We avoid the waiting room. Because, well, we don’t like waiting. We want things to happen sooner. Now, preferably. The irony wasn’t lost on me as I sat there with family members who like to get things done, who like action, who like going places. And we were all waiting.
Waiting reminds us that we’re not in control. It reminds us that there are forces we can’t understand. It reminds us of our creatureliness. Because of this, the finest feature of the waiting room is that it forces us to pray. To turn our attention toward the Creator. To be reminded that we do, in fact, have a loving and all-powerful heavenly Father. To take our eyes off the present (and the mundane?) and be reminded that something bigger than me, something bigger than us is taking place. Waiting can be instrumental in restoring us to a flourishing “Creator-created” relationship.

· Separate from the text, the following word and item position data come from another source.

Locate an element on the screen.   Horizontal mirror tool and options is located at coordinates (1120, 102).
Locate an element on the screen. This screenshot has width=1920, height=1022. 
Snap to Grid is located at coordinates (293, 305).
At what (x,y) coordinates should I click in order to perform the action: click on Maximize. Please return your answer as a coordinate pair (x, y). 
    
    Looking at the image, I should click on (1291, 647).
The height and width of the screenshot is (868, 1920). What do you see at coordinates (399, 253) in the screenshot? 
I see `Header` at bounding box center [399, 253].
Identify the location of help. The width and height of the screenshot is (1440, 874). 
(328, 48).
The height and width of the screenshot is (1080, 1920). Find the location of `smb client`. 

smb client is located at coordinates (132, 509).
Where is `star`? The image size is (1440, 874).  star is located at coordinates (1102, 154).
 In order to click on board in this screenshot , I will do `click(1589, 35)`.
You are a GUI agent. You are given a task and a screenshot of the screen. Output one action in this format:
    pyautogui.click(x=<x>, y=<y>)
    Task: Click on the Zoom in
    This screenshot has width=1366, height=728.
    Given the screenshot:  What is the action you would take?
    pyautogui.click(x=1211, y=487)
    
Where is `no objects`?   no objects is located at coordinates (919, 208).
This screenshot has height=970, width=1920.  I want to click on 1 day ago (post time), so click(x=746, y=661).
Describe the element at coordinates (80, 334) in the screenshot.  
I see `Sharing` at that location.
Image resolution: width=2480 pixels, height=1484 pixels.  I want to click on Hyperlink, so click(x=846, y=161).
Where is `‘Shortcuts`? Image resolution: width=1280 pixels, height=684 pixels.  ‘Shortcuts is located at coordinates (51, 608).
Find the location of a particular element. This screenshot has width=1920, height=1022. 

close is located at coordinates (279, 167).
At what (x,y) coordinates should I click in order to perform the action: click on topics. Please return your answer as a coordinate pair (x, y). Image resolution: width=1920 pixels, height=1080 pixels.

There’s no better time of year for this either. The arrival of Messiah was the culmination of centuries spent in the waiting room. The waiting room of earth was finally filled with the joyous sounds of a newborn King. Tears of joy. Shouts of excitement. “For unto us a child is born, unto us a Son is given.” Simeon was “waiting for the consolation of Israel.” (Luke 2:25) And from the waiting room he uttered this words:
My eyes have seen your salvation, which you have prepared in the sight of all nations: a light for revelation to the Gentiles, and the glory of your people Israel. (Luke 2:31-32)
You may be stuck in a waiting room in some area of life. But Christmas is the annual reminder that the wait is over. So this week, let the joyful noise from your waiting room fill your life.